The city in 2006 established a Downtown Planning Committee, charged with creating guidelines on everything from new construction to parking. They are still preparing recommendations.Ruiz says members of the city’s Historic Preservation Commission have requested that the city offer incentives to developers and owners downtown to preserve the area’s older buildings.

Stuart Schwartz, a real estate agent with Chicago’s @properties, has lived in Evanston for five years. He says he worries that developers are descending upon Evanston too quickly. But, his fears are moderated by the fact the condos are selling.

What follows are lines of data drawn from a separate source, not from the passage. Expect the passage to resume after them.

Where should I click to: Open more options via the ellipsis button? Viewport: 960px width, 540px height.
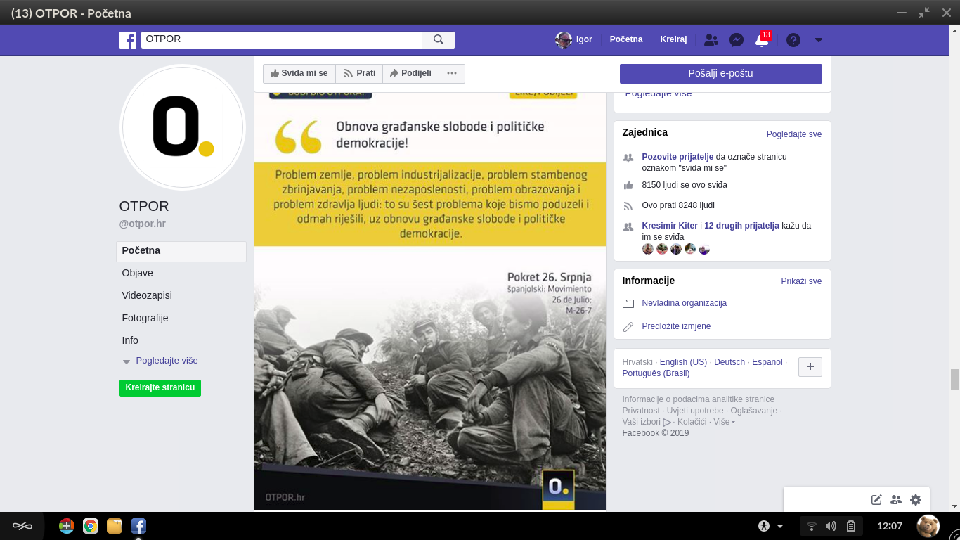click(452, 73)
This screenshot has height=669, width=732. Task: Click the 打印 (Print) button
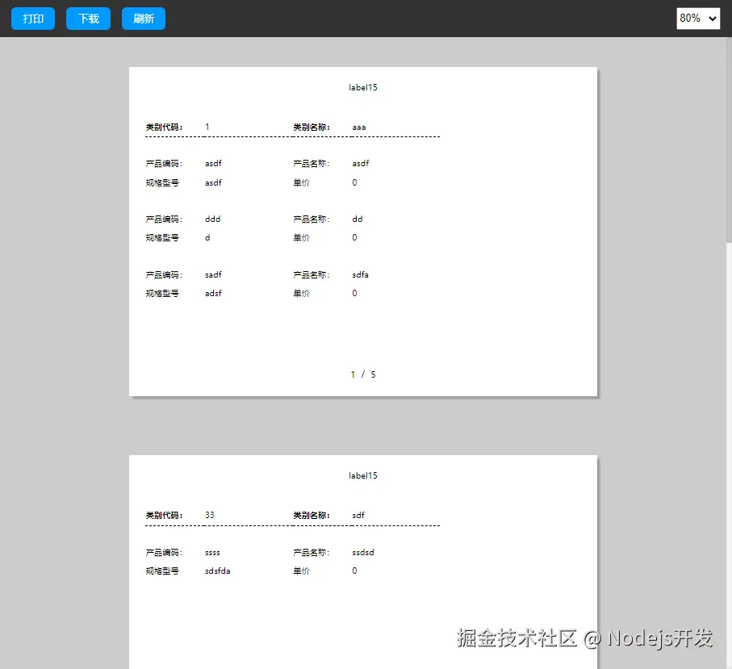coord(32,18)
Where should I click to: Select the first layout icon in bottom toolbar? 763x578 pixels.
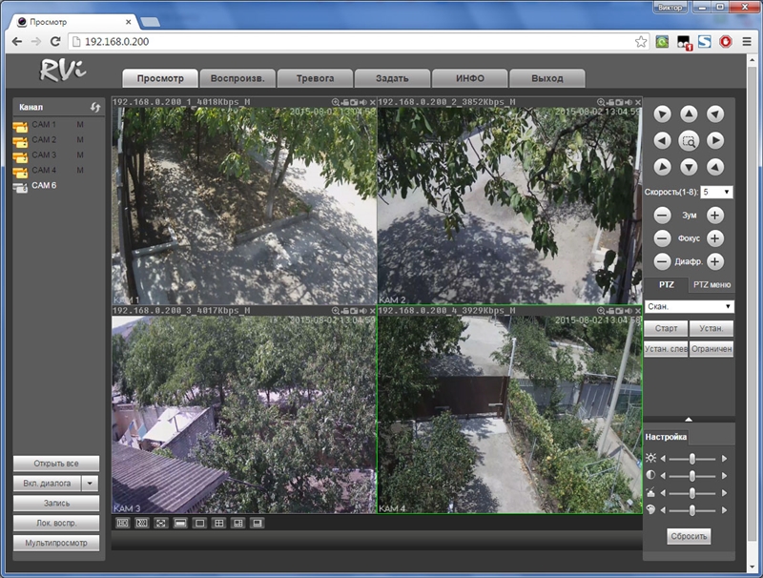point(122,523)
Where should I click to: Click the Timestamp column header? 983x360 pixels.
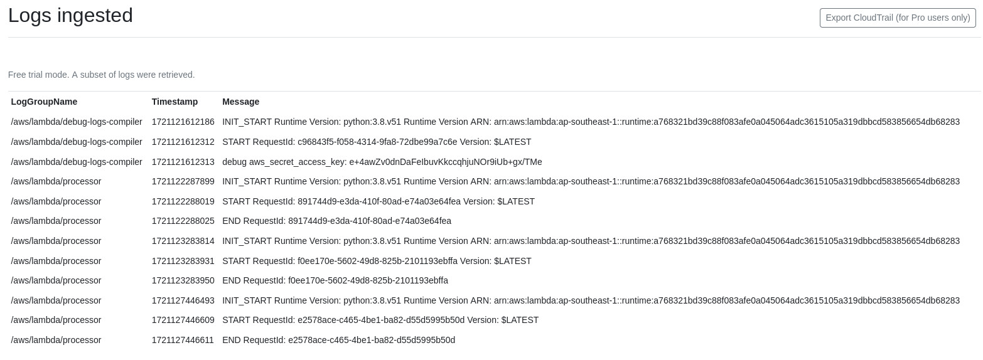click(x=175, y=102)
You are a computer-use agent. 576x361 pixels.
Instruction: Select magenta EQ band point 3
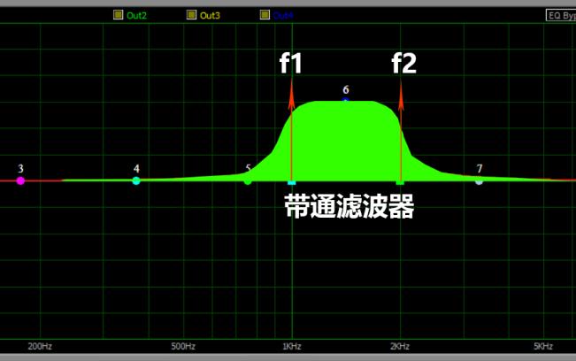point(20,181)
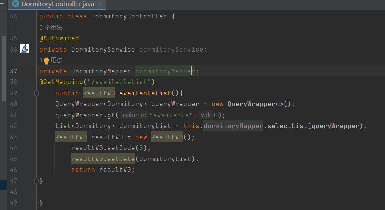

“I guess you could argue that if they are selling, then there is a need for them,” Schwartz said. “People do want development here to happen in the right way, though. They don’t want Evanston to become another Chicago.”

Mike Stern, managing broker of the Evanston office of Koenig & Strey GMAC Real Estate, says that the city faced a real need for residential projects about five years ago, which has been answered by the new construction.

Evanston has a lot to offer. It has restaurants and businesses. It has a great diversity in its population. It’s located on the lake. It even has a major university,” Stern said. “It’s not surprising that people want to move here. Now, with the construction going on, the city can keep its empty- nesters too.”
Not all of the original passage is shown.